• Information given
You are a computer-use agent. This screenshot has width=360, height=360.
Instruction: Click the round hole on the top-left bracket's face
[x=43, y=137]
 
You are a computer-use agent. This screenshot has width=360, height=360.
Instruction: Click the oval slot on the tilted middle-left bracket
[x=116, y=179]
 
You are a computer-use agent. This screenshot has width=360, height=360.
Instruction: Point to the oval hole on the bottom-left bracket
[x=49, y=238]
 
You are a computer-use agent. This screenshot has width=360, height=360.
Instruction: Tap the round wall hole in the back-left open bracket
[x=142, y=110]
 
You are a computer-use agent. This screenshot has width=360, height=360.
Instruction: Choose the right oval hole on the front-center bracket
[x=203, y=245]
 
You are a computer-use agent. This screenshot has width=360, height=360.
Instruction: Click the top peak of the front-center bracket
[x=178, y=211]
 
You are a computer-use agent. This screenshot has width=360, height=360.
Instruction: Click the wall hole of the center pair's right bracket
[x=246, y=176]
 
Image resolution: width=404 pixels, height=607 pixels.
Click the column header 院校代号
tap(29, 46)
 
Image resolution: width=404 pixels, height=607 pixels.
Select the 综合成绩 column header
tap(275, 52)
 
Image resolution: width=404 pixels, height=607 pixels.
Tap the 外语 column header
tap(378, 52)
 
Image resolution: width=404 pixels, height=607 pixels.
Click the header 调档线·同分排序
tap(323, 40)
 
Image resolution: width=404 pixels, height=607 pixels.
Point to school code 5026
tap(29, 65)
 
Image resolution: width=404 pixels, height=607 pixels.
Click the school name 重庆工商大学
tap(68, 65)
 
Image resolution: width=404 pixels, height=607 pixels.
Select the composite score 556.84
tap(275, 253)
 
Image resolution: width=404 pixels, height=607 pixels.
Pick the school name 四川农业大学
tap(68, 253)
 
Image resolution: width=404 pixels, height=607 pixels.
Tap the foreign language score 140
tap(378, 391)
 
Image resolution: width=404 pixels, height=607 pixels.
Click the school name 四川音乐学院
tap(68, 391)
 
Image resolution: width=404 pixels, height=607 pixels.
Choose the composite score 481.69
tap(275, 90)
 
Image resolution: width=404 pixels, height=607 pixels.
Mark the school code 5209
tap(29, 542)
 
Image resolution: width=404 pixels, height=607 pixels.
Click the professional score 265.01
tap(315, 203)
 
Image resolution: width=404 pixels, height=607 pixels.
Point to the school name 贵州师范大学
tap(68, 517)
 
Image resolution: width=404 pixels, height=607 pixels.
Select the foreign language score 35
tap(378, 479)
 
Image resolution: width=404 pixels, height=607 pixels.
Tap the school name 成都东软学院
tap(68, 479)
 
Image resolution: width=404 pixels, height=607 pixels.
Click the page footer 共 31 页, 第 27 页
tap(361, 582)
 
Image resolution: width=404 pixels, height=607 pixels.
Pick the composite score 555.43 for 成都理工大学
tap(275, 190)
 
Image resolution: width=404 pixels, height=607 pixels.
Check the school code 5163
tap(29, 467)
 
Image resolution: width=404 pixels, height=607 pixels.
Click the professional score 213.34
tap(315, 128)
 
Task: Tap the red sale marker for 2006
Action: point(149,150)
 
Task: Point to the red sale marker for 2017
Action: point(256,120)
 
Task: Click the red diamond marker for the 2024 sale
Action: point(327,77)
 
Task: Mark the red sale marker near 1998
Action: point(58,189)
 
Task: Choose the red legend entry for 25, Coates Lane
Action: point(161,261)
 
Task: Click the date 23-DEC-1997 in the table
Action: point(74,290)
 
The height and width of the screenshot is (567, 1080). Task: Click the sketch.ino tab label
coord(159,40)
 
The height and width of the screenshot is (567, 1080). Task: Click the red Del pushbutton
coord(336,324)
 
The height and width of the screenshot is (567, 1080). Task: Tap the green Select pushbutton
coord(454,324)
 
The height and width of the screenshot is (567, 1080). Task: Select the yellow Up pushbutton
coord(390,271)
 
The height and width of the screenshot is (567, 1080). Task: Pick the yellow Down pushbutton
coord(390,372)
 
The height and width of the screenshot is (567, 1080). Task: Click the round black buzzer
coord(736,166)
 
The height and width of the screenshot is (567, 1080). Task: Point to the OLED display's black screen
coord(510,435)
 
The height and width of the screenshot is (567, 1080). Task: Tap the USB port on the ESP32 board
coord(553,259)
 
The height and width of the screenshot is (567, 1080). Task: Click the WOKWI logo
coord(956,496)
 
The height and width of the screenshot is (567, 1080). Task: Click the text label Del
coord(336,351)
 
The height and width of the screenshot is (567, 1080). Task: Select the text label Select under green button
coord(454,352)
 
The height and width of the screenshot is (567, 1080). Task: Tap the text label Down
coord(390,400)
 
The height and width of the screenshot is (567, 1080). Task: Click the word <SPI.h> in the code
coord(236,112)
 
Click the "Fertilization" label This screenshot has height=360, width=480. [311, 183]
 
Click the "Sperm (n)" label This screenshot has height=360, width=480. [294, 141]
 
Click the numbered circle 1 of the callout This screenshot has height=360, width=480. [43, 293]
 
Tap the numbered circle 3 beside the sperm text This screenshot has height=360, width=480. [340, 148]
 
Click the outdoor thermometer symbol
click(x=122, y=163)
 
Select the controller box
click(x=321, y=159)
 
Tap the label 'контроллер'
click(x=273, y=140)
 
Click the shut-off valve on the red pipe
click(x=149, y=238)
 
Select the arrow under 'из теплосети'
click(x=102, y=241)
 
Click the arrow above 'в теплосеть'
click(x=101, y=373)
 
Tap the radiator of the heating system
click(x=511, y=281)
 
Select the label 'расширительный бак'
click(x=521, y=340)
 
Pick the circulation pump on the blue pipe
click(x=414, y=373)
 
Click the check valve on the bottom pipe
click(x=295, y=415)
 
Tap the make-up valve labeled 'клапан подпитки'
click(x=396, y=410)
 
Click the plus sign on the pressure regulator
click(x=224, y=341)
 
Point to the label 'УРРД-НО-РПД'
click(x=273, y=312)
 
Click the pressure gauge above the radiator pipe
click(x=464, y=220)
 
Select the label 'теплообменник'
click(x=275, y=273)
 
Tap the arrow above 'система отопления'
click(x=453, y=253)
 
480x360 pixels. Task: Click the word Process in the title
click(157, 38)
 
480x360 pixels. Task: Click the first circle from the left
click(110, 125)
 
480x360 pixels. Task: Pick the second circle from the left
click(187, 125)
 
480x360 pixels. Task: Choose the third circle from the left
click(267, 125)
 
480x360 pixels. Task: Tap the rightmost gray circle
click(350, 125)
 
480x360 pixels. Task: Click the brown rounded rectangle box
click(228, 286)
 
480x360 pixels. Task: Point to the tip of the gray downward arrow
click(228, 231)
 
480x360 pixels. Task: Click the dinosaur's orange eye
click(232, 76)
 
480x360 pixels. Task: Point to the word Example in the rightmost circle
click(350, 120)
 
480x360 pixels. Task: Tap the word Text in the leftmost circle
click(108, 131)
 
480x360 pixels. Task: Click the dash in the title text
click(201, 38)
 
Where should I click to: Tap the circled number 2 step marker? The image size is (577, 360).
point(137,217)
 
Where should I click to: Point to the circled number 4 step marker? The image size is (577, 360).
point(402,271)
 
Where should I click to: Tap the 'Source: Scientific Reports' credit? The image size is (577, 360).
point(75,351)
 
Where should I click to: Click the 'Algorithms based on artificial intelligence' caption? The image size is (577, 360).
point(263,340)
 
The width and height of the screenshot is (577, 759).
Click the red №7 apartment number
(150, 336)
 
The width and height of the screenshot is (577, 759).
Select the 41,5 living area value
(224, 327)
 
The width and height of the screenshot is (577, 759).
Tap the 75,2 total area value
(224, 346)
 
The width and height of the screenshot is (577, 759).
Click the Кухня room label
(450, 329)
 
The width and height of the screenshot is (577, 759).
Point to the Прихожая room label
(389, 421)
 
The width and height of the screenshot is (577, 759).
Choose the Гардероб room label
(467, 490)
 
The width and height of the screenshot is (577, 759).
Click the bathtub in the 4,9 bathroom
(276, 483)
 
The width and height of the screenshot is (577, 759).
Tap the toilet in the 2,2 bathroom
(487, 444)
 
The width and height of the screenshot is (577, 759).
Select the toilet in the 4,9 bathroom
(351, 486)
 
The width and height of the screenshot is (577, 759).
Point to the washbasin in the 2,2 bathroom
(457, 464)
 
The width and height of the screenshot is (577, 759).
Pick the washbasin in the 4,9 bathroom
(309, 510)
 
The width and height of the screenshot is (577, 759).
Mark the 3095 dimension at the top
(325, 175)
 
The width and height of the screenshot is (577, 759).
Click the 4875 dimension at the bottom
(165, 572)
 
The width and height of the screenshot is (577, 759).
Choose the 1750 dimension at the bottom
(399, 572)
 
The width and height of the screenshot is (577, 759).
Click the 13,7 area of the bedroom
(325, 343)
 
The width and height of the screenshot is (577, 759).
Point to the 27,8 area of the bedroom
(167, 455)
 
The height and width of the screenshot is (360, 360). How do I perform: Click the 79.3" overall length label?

• Instructions to follow
Copy everything from the line containing "Tap the numbered" down to the line containing "click(x=102, y=241)" in the items above, substituting "stop valve" for "shut-off valve" and keeping the rest identical. Return only those lines.

• Expected output
Tap the numbered circle 3 beside the sperm text This screenshot has height=360, width=480. [340, 148]
 
Click the outdoor thermometer symbol
click(x=122, y=163)
 
Select the controller box
click(x=321, y=159)
 
Tap the label 'контроллер'
click(x=273, y=140)
 
Click the stop valve on the red pipe
click(x=149, y=238)
 
Select the arrow under 'из теплосети'
click(x=102, y=241)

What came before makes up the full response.